Nachdem ich und meine Schwestern aber groß genug waren und meine Mutter sich einen Job gesucht hat, wurde das immer weniger. Man hat natürlich keine große Lust mehr nach einem Arbeitstag auch noch für 5 Personen ein Menü zu zaubern. Das ging soweit, dass wir eine Zeit lang sehr oft Fertigpizza, Spaghetti mit Tüten Soße, Pommes und so weiter gegessen haben. Wie man sich vorstellen kann, sind wir in der Zeit alle ein bisschen aufgegangen.
Mittlerweile achten meine Eltern wieder sehr auf relativ frische Lebensmittel, da mein Vater im letzten Jahr plötzlich schwer erkrankt ist und seine Ernährung umstellen musste. Jetzt gibt es bei ihnen kaum noch Fertiggerichte, aber eine große Köchin ist meine Mutter trotzdem nicht geworden. Aufwendige Gerichte gibt es immer noch nicht, mein Vater ist da auch sehr krüsch, es gibt keine Experimente. Meine Mutter benutzt trotzdem noch sehr oft Maggi Tüten für bestimmte Gerichte, worüber mein Vater wiederum ständig meckert.
Für sich allein hat man natürlich nicht so viel Lust zu kochen, doch wenn ich mal richtig koche, dann kaufe ich alles frisch und es gibt nur sehr selten Fertigprodukte. Ich würde mich auch nicht als Meisterköchin bezeichnen, aber ich versuche immer alle Gerichte komplett selbst zu kochen und das gelingt auch eigentlich immer recht gut. Ich kann aber auch verstehen, dass viele Menschen in der heutigen Zeit einfach keine Lust mehr haben sich eine Stunde lang an den Herd zu stellen, weil die Arbeit und das Leben einen so einnimmt. Damals, zu Omas Zeiten, war die Frau noch überwiegend zu Hause und hat sich um Heim und Herd gekümmert. Da gehörte es natürlich dazu, dass man auch die Familie bekocht. Heute muss alles schnell gehen und es wird nicht mehr so viel Wert darauf gelegt, dass es frisch ist. Es soll nur schmecken und satt machen. Das ist schon sehr schade.
Unsere schnelllebige Zeit macht es tatsächlich möglich, dass wir das Kochen verlernen können. Es gibt ja schon so gut wie alles als Fertiggericht zu kaufen und die Pizza und Dönerbuden wachsen wie Schimmelpilze aus der Erde, von den Grillständen ganz abgesehen. Es ist ein Leichtes, vor allem für Singles, die nicht immer Lust haben, für sich alleine zu kochen, etwas zu essen, ohne kochen zu müssen.

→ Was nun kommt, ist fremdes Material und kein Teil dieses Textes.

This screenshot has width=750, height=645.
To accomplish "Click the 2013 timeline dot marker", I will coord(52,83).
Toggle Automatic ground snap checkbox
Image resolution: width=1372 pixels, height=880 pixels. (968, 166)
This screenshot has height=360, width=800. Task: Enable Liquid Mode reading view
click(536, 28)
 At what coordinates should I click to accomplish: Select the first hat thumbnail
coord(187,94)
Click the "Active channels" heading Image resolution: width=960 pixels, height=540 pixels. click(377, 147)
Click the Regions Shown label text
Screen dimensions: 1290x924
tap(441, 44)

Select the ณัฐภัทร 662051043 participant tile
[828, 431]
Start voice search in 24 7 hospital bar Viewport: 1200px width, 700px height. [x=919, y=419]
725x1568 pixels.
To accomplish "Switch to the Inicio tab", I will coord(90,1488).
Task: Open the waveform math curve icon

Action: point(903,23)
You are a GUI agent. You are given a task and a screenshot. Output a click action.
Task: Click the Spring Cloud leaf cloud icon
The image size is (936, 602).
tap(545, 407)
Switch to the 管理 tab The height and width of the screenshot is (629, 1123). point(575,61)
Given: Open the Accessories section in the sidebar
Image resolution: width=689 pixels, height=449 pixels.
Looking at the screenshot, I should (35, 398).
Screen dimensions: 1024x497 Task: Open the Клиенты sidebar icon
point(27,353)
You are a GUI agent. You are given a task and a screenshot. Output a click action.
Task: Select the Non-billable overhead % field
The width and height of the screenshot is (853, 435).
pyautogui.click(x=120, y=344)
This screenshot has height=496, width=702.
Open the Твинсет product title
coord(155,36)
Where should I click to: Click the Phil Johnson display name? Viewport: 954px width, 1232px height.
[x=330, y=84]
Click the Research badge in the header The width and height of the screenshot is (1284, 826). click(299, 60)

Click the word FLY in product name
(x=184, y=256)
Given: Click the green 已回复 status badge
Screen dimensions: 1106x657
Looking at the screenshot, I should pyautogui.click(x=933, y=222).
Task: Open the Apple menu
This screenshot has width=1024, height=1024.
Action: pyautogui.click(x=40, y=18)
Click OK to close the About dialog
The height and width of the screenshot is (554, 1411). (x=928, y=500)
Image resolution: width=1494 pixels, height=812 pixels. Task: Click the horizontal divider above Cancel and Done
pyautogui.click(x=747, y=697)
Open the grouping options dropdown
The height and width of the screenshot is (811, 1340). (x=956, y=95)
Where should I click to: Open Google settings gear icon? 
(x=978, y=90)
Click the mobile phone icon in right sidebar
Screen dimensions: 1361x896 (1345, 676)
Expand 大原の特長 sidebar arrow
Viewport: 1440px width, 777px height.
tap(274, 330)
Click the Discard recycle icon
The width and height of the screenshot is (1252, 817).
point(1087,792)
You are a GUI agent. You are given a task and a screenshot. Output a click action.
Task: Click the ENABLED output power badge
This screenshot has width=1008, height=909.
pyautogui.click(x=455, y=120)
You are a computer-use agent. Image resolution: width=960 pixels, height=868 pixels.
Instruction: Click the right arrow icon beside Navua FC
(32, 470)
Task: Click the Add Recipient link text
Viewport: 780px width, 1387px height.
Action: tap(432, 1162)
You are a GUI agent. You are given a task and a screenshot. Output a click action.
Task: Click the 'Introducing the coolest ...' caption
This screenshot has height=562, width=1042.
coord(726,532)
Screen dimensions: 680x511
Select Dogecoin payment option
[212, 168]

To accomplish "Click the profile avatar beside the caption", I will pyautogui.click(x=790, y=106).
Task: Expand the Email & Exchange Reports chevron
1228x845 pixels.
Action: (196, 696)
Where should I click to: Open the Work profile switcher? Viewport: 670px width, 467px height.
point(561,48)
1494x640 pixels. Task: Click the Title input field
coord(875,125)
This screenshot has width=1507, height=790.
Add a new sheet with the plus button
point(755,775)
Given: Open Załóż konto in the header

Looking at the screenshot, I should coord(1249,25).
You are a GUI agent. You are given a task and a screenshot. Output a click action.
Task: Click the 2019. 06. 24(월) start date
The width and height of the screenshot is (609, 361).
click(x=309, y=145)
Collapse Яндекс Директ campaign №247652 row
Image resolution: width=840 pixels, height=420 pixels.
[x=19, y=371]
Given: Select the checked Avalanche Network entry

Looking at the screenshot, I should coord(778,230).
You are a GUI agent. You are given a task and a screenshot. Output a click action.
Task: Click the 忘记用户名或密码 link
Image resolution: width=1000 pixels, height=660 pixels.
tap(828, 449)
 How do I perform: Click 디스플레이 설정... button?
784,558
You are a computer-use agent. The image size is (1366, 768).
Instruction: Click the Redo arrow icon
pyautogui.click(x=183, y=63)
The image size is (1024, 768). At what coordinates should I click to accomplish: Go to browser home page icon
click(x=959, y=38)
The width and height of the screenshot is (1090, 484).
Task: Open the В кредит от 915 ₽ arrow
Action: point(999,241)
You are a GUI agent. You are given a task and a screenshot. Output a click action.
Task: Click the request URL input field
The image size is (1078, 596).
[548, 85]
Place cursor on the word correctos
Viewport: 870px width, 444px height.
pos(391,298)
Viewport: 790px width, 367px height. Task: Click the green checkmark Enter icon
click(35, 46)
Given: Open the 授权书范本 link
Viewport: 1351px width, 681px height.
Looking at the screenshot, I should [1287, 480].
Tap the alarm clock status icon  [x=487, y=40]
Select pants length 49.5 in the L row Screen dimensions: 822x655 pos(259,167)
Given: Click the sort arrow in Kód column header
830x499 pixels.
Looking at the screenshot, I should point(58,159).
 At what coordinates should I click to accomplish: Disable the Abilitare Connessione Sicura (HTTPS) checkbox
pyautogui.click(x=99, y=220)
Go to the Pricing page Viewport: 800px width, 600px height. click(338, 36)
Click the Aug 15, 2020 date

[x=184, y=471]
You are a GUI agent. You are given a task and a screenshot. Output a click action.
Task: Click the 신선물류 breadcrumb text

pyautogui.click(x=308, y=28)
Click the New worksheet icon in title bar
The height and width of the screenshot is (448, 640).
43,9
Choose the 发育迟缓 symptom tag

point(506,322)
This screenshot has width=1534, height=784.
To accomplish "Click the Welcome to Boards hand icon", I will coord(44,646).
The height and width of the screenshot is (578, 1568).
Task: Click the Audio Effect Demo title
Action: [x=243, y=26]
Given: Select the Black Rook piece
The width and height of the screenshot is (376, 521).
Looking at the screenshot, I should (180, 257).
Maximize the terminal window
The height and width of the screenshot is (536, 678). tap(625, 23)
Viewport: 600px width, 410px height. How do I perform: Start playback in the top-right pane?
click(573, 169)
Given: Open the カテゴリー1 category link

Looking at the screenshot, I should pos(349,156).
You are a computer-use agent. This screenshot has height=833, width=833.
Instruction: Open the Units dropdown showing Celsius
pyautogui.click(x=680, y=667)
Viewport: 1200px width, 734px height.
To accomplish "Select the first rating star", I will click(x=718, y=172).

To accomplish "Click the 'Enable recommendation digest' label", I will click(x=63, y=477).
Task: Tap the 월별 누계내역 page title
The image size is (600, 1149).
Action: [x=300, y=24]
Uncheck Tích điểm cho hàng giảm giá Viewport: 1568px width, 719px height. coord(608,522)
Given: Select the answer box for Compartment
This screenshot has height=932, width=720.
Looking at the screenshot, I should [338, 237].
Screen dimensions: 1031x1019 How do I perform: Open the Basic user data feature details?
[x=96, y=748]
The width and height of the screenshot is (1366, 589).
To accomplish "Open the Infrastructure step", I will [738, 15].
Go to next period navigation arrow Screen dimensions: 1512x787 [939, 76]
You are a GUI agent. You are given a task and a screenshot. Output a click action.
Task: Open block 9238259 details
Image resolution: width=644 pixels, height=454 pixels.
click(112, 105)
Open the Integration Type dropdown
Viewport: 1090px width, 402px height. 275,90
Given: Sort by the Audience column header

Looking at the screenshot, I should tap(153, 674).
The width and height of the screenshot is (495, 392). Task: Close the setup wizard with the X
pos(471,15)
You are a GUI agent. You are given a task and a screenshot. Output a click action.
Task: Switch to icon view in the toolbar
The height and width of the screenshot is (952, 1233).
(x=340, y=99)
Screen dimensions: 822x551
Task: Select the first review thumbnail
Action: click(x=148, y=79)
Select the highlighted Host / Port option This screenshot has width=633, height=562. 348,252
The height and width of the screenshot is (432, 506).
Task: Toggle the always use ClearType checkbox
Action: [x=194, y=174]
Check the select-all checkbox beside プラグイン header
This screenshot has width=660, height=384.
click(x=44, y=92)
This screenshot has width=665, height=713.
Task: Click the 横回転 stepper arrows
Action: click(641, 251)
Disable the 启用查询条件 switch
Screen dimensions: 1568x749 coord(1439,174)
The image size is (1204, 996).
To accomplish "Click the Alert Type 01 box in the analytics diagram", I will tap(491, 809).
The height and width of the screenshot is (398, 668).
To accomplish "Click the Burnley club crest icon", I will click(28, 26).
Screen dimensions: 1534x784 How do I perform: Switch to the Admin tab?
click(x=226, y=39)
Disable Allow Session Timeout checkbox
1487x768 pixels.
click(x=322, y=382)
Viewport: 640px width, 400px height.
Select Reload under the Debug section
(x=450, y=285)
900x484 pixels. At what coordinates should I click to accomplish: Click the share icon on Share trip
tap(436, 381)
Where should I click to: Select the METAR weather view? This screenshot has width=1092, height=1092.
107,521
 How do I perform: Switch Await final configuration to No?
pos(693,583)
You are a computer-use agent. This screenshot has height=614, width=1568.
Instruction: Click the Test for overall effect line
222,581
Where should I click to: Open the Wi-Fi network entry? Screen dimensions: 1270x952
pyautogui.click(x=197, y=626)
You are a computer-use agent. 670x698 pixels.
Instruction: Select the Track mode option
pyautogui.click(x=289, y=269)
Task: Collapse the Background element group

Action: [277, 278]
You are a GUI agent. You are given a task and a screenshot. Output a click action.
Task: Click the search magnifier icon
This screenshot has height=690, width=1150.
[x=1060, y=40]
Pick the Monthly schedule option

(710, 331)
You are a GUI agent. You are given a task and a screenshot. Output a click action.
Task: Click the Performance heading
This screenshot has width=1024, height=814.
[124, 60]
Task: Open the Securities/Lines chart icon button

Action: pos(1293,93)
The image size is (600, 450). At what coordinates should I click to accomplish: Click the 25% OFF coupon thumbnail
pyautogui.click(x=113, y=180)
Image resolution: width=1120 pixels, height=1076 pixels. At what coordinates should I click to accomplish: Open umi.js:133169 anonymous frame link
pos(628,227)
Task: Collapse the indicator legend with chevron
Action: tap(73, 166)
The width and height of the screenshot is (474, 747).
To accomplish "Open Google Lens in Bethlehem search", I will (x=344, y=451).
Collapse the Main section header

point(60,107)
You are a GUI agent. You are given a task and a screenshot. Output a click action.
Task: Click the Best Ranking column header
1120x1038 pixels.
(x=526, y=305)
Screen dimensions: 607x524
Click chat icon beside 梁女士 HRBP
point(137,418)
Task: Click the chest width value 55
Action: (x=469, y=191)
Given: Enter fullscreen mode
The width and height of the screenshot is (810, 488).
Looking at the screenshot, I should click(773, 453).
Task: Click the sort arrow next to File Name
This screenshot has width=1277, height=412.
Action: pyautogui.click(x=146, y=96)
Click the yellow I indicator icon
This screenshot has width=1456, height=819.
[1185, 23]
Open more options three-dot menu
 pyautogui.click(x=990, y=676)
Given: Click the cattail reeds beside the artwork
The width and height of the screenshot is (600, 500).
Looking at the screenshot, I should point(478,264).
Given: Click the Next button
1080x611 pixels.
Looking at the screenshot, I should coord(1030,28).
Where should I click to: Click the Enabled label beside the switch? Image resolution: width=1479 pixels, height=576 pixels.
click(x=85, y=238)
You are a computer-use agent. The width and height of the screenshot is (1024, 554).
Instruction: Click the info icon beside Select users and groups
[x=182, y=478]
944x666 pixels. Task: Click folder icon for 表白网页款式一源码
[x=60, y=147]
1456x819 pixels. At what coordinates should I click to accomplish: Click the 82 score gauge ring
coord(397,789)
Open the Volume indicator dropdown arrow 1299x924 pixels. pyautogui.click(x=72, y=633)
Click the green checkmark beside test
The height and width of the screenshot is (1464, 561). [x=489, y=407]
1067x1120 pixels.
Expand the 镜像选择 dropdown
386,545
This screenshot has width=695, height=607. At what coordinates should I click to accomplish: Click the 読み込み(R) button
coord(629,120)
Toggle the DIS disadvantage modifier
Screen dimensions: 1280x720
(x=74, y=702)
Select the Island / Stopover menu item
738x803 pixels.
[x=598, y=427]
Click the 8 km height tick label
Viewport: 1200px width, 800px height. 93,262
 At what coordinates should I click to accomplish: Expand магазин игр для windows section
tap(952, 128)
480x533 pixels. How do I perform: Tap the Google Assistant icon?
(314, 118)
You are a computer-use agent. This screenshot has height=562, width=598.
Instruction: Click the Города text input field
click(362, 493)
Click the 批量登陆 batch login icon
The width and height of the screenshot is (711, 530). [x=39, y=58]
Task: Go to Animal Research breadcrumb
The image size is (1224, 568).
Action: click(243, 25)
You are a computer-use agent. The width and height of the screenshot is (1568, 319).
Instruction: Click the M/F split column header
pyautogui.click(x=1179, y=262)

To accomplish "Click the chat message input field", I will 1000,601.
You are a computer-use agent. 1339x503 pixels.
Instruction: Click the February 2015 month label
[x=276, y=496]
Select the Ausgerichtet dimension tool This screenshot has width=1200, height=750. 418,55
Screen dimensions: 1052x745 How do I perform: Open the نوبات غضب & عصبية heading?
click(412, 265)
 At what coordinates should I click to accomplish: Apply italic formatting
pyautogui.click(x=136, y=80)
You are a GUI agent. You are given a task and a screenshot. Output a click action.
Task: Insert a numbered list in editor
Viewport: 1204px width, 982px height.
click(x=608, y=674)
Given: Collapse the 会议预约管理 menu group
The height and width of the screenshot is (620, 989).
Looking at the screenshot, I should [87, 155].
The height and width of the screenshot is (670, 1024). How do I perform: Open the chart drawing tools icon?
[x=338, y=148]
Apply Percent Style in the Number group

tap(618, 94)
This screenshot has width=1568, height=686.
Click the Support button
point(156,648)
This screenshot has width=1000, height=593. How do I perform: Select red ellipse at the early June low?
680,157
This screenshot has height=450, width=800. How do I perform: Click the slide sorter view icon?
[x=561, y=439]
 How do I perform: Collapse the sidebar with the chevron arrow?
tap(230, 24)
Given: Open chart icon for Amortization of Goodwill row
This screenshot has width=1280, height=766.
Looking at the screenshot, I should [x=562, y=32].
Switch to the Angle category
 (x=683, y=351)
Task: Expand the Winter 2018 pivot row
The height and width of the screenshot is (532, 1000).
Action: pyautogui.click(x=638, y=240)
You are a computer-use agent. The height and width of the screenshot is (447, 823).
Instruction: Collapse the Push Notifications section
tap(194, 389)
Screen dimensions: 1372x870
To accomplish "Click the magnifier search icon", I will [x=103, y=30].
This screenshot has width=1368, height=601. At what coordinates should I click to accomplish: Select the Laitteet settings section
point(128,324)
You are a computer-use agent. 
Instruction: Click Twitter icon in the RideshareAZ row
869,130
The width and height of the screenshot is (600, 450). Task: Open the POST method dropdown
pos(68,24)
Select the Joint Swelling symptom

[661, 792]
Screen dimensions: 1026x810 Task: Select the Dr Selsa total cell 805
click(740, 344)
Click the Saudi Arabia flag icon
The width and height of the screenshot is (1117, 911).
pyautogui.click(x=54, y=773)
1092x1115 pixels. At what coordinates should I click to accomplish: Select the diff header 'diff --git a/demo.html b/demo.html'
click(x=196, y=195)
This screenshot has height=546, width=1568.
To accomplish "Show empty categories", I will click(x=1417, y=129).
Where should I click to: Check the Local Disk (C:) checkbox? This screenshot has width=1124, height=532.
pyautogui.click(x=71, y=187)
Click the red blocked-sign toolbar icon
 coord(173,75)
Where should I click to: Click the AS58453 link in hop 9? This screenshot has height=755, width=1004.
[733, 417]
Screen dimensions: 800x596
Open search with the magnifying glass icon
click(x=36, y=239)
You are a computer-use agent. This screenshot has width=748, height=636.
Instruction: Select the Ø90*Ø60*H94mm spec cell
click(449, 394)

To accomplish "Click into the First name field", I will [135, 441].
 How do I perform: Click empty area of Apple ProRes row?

An mir selber merke ich es auch schon, dass ich oft die einfachsten Dinge nicht mehr weiß, weil es wirklich alles fertig zu kaufen gibt. Warum ich aber dann doch viele Dinge wieder selber zubereite, also zurück zum Ursprung gehe, sind die Zusatzmittel, die mich bei den Fertigprodukten oft abschrecken. Außerdem ist überall eine Menge Zucker enthalten.